Start of DOCUMENT SEGMENT
With the identification of HIV in 1983 came the opportunity to develop a method of specific detection. The screening tests now in widespread use by blood banks, plasma centres, reference laboratories, private clinics, and health departments analyse a sample of blood for the presence of antibodies produced by the immune system in response to infection with HIV. Separate serological tests were developed to detect HIV-1 and HIV-2, owing to the major differences in the protein components of these two related viruses. There are also different sub-types (or 'clades') of HIV-1 and HIV-2, reflecting the different evolutionary paths that the viruses have taken in specific geographical locations. As new sub-types of HIV are identified from around the world, they too will need to be evaluated for detection by these tests. There is a brief “window period” (normally four to eight weeks) after exposure to HIV during which standard screening tests are unable to detect the presence of HIV because the immune system has not had enough time to make antibodies against HIV. During this period, other methods that use amplification techniques (such as polymerase chain reaction) to detect the genetic material of the virus itself, rather than antibodies against it, may be able to determine whether an individual is infected with HIV. A person who receives a positive test result for HIV infection is often described as HIV-positive. Being HIV-positive does not necessarily imply that a person also has AIDS. A person can be infected with HIV for a long period—greater than ten years—without developing any of the clinical illnesses that constitute a diagnosis of AIDS. The Centers for Disease Control and Prevention in Atlanta, Georgia, established an authoritative definition for the diagnosis of AIDS: in an HIV-positive individual, the CD4+ cell count must be below 200 cells per cu mm of blood, or there must be the clinical appearance of a specific opportunistic condition that is considered AIDS-defining, from a long list that includes Pneumocystis carinii pneumonia (PCP), oesophageal candidiasis (thrush), pulmonary tuberculosis, and invasive cervical carcinoma. In Europe, however, a CD4+ cell count below 200 is not in itself grounds for the diagnosis of AIDS; HIV-positive people must have an AIDS-defining opportunistic illness to be diagnosed with AIDS.
End of DOCUMENT SEGMENT
EXERCISE OBJECTIVE
Copy out the passage on HIV testing and AIDS diagnosis word for word, in full. Rely on nothing but the passage on HIV testing and AIDS diagnosis.
Start of DATASET CONTENT
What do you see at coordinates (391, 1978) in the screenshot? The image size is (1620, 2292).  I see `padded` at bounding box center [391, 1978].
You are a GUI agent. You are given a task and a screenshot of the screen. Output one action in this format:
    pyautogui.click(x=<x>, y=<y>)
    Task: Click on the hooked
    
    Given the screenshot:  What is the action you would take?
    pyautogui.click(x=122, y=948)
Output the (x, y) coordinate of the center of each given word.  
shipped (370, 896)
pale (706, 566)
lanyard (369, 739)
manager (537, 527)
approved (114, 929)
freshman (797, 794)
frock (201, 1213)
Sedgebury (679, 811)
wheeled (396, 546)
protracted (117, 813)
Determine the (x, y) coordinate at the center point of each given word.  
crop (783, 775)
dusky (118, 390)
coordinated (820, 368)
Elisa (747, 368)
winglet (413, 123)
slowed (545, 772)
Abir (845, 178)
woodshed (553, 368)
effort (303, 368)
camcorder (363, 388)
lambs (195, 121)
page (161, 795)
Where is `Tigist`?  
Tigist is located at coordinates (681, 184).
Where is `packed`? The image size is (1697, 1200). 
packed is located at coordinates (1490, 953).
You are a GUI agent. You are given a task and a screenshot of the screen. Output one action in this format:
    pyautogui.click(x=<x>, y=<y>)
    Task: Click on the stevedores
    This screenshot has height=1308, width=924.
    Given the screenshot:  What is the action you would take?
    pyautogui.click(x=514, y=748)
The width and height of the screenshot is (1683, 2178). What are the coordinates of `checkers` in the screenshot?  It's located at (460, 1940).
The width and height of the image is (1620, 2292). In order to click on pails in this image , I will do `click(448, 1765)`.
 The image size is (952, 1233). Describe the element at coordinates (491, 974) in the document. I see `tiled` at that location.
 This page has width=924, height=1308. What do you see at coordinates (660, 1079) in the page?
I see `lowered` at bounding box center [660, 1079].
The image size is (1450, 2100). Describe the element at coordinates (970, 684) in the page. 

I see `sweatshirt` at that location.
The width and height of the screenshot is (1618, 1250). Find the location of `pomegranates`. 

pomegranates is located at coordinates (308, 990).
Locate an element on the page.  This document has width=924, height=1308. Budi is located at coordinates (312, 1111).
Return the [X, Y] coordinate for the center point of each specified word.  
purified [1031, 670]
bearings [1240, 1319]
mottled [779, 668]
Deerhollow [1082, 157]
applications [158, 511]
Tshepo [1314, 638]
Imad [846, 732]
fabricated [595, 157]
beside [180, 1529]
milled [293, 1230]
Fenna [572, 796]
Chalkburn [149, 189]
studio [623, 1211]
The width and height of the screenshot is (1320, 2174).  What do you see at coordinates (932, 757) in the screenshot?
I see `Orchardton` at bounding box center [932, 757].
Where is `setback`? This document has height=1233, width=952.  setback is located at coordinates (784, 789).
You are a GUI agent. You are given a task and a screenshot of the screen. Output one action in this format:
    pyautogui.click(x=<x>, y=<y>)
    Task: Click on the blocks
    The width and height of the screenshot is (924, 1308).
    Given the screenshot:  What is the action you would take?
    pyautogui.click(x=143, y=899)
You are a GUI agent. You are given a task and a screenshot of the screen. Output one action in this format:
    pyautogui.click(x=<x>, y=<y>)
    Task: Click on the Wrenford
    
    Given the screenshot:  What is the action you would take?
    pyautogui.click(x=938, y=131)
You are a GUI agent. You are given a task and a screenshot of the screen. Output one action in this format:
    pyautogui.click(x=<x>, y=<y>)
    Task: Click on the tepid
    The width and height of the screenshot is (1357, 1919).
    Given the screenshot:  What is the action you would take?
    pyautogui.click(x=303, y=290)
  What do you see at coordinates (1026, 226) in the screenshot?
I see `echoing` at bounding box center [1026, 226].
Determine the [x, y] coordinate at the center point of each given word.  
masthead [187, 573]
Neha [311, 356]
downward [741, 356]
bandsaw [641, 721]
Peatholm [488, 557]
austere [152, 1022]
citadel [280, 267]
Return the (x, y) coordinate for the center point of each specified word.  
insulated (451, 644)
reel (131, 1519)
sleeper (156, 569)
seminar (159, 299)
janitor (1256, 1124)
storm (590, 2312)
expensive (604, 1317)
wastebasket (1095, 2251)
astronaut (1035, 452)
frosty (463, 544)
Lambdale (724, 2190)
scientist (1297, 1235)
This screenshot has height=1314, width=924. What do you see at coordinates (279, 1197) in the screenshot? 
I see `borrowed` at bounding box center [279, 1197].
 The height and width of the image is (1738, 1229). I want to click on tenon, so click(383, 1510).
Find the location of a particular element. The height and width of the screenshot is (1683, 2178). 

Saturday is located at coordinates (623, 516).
End of DATASET CONTENT
ANSWER FOR THIS EXERCISE
With the identification of HIV in 1983 came the opportunity to develop a method of specific detection. The screening tests now in widespread use by blood banks, plasma centres, reference laboratories, private clinics, and health departments analyse a sample of blood for the presence of antibodies produced by the immune system in response to infection with HIV. Separate serological tests were developed to detect HIV-1 and HIV-2, owing to the major differences in the protein components of these two related viruses. There are also different sub-types (or 'clades') of HIV-1 and HIV-2, reflecting the different evolutionary paths that the viruses have taken in specific geographical locations. As new sub-types of HIV are identified from around the world, they too will need to be evaluated for detection by these tests. There is a brief “window period” (normally four to eight weeks) after exposure to HIV during which standard screening tests are unable to detect the presence of HIV because the immune system has not had enough time to make antibodies against HIV. During this period, other methods that use amplification techniques (such as polymerase chain reaction) to detect the genetic material of the virus itself, rather than antibodies against it, may be able to determine whether an individual is infected with HIV. A person who receives a positive test result for HIV infection is often described as HIV-positive. Being HIV-positive does not necessarily imply that a person also has AIDS. A person can be infected with HIV for a long period—greater than ten years—without developing any of the clinical illnesses that constitute a diagnosis of AIDS. The Centers for Disease Control and Prevention in Atlanta, Georgia, established an authoritative definition for the diagnosis of AIDS: in an HIV-positive individual, the CD4+ cell count must be below 200 cells per cu mm of blood, or there must be the clinical appearance of a specific opportunistic condition that is considered AIDS-defining, from a long list that includes Pneumocystis carinii pneumonia (PCP), oesophageal candidiasis (thrush), pulmonary tuberculosis, and invasive cervical carcinoma. In Europe, however, a CD4+ cell count below 200 is not in itself grounds for the diagnosis of AIDS; HIV-positive people must have an AIDS-defining opportunistic illness to be diagnosed with AIDS.